Se é evidente que essa grande disponibilidade de informações pode facilitar uma investigação judicial, também cresce a possibilidade de acesso pelas autoridades a muito mais informações do que seria necessário e razoável, o que levanta preocupações sobre privacidade, intimidade e outros direitos, como liberdade de expressão e de associação. É razoável que uma equipe de investigação tenha, por exemplo, acesso à sua caixa de e-mails inteira, para descobrir algo sobre uma comunicação específica entre você e um potencial infrator? O que está em jogo, no fim das contas, é uma questão democrática importantíssima: quais os limites que devem ser impostos ao Estado em relação aos direitos e liberdades individuais das pessoas, ainda que o combate à corrupção e a outros crimes seja também um objetivo a ser alcançado?

### O QUE SE PEDE
Reescreva o trecho sobre investigação e privacidade desde "Se é evidente" até "a ser alcançado?", inclusive, trocando "autoridades" por "instituições".

### DADOS BRUTOS
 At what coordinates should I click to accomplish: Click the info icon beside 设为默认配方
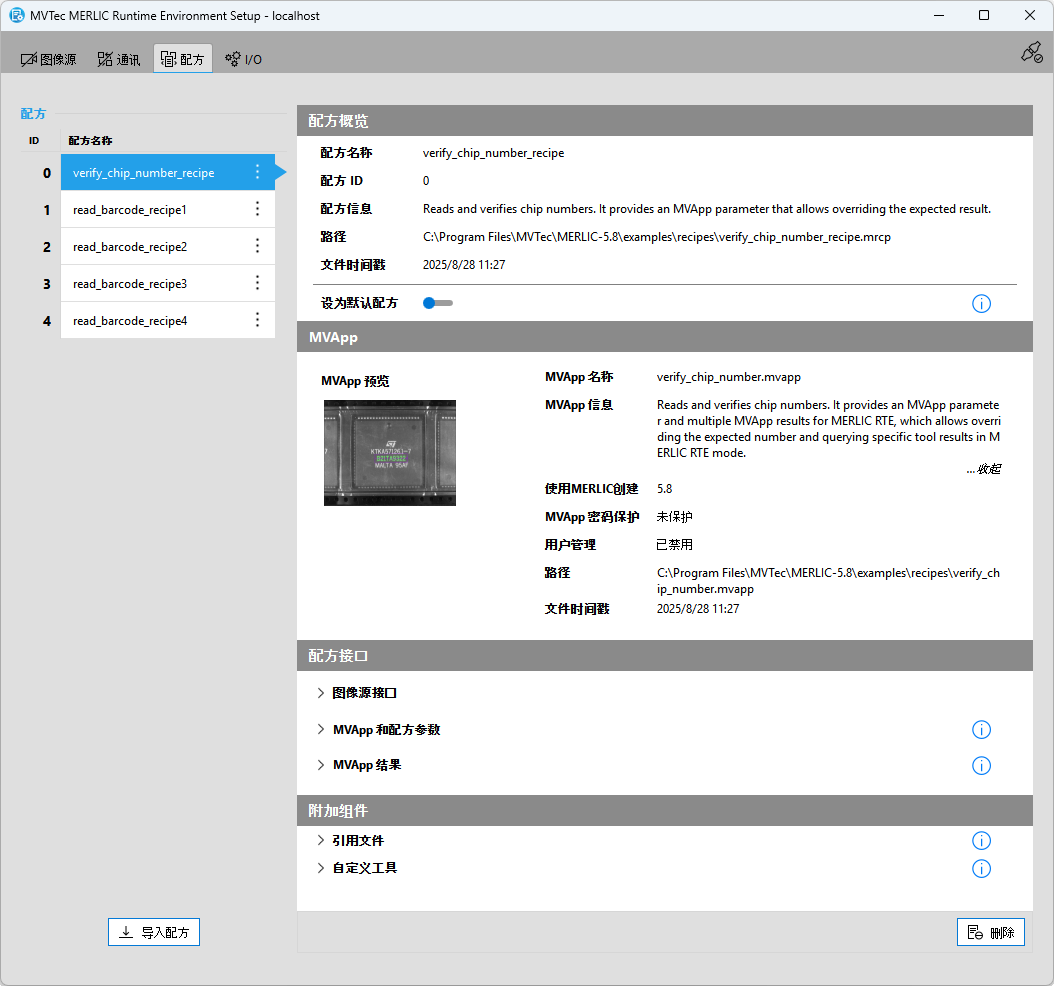coord(981,303)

### PROBLEMA RESOLVIDO
Se é evidente que essa grande disponibilidade de informações pode facilitar uma investigação judicial, também cresce a possibilidade de acesso pelas instituições a muito mais informações do que seria necessário e razoável, o que levanta preocupações sobre privacidade, intimidade e outros direitos, como liberdade de expressão e de associação. É razoável que uma equipe de investigação tenha, por exemplo, acesso à sua caixa de e-mails inteira, para descobrir algo sobre uma comunicação específica entre você e um potencial infrator? O que está em jogo, no fim das contas, é uma questão democrática importantíssima: quais os limites que devem ser impostos ao Estado em relação aos direitos e liberdades individuais das pessoas, ainda que o combate à corrupção e a outros crimes seja também um objetivo a ser alcançado?